“What are you making with all the cream cheese?”
It was the day before Thanksgiving, and the grocery store was packed with harried, frazzled shoppers. Or maybe that was just me. I had family driving in from Illinois, two kids home from school on the first of five days, and a bunch of errands and cleaning and cooking to do. I am not a chatty person at the grocery store. Or ever, really. I like lists and tasks and crossing things off when they’re done.
Normally, a question like this would be a nuisance, but the older gentleman who asked had a smile on his face and a genuine look of curiosity.
So, I answered. I told him about the pumpkin cheesecake bars and the pepper jam spread we were making for the next day. His eyes lit up as he told me about his plans for the cream cheese he’d just put in his cart.
“I make a blue cheese, cheese ball,” he said. Then he listed the ingredients to his recipe and how to make it, and I said with a smile, “I’m coming to your house.” The kids told him their grandparents were coming, and I noticed his Red Sox jacket. We talked baseball for a while.

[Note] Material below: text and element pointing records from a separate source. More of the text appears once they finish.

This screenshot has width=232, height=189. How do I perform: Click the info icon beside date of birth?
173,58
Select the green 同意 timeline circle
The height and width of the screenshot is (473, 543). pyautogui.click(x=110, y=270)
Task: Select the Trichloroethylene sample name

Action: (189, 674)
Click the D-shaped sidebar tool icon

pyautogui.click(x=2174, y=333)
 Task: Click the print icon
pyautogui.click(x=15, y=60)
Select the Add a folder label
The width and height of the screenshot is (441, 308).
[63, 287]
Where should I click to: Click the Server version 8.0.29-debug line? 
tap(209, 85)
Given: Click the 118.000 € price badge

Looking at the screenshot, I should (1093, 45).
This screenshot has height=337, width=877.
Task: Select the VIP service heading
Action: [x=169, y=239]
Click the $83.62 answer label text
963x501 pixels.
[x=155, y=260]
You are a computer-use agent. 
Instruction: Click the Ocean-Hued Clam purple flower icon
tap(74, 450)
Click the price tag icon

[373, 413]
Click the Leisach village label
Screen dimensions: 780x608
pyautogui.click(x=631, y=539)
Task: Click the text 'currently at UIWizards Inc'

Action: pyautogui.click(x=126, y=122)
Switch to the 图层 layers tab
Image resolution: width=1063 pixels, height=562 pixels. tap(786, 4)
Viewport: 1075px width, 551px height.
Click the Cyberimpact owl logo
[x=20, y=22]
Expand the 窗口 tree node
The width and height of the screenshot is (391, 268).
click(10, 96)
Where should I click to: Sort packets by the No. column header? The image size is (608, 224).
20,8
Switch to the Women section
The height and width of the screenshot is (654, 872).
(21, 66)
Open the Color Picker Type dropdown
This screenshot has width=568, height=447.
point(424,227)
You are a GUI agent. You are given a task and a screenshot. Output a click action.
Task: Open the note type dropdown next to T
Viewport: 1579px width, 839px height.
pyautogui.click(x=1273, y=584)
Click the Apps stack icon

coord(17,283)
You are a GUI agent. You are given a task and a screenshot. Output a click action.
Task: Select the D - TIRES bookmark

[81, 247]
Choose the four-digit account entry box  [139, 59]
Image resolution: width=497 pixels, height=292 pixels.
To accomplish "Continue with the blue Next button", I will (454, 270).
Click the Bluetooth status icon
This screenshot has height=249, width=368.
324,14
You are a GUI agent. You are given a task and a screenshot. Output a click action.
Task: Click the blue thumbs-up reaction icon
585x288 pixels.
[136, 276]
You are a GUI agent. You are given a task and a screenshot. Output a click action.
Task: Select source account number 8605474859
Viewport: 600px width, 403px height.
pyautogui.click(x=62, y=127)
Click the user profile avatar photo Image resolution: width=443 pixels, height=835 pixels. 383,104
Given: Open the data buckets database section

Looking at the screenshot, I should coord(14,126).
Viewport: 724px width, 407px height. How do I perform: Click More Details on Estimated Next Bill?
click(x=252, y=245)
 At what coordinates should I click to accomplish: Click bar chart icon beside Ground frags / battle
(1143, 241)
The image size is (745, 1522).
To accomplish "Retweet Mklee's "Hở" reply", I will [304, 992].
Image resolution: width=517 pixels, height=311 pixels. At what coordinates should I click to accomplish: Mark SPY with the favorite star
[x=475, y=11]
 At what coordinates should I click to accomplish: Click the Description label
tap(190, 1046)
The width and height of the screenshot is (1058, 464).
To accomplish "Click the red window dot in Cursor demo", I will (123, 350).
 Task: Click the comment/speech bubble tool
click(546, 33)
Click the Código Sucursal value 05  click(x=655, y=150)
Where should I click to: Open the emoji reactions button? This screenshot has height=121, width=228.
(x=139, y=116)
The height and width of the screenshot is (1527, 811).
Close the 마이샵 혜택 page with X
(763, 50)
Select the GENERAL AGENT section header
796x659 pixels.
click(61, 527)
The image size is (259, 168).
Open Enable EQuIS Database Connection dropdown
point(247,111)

“Kids, close your ears,” he said. “I grew up in Massachusetts and I was 14 before I knew that ‘damn Yankees’ was two words.” I revealed our love for the Cubs and our hopes to make it to Boston for a baseball game next year. He asked where we were from in the Midwest, and he knew of Dixon.
“I’m 84, I still work, and I’m having fun,” he said.
I believed him.
I don’t know how long we talked or how many people rushed past us. Time seemed to stop for a moment. I asked his name before he went on his way.
“Norman,” he said. And then he was gone.
I’d come into the grocery store grouchy and impatient because shopping with kids takes SO long. I left with a feeling of fullness. Talking with strangers in the store when I’m crunched for time is not what I do.
Later I wondered if my willingness to stop and talk to Norman was because my grandfather is no longer with us, and I have a weakness for old men with interesting stories.
We left the store and planned to grab all our bags to leave the cart at the front of the store. A woman approached with a quarter and she waited for our cart, even though in the time it took us to unload she could have had one from the line of carts nearby.
“Happy Thanksgiving!” my son called out. He’d said it just moments earlier to the cashier, too. I think holidays must be his favorite time of year because he opens up even more to strangers, spreading a little cheer with his enthusiastic greetings.
Before our next stop the kids were back to annoying each other. We dropped off the groceries at home then headed to the next store, even busier than the first. We only needed a few things, but we were pushing toward lunchtime and the limits of my children’s public behavior.
We bumped into some friends we hadn’t seen in a while and caught up with them. It further delayed our progress through our errands, but there’s no good reason not to stop to talk to a friend.
Our final errand was to the library to pick up a museum pass for a possible outing with our family this weekend. Our librarian friend Mary Kathryn was working, and after I handed her the wrong key card for the library, I chuckled.
“Too many errands today.”
She commented about the biggest travel day of the year and asked if we were traveling. The kids told yet another person that their grandparents were coming, and we talked about the travel time between Illinois and Pennsylvania.
“Happy Thanksgiving!” my not-so-little turkey called out as we left.
It was more than two hours start-to-finish for errands I could have done in half that time alone.
But this I know: Had I been by myself, I probably wouldn’t have stopped and talked with so many people, and certainly not for as long.
Everything got done and the human element made it all better.
I forget that. A lot. That life is not just a series of tasks to accomplish but people to connect with.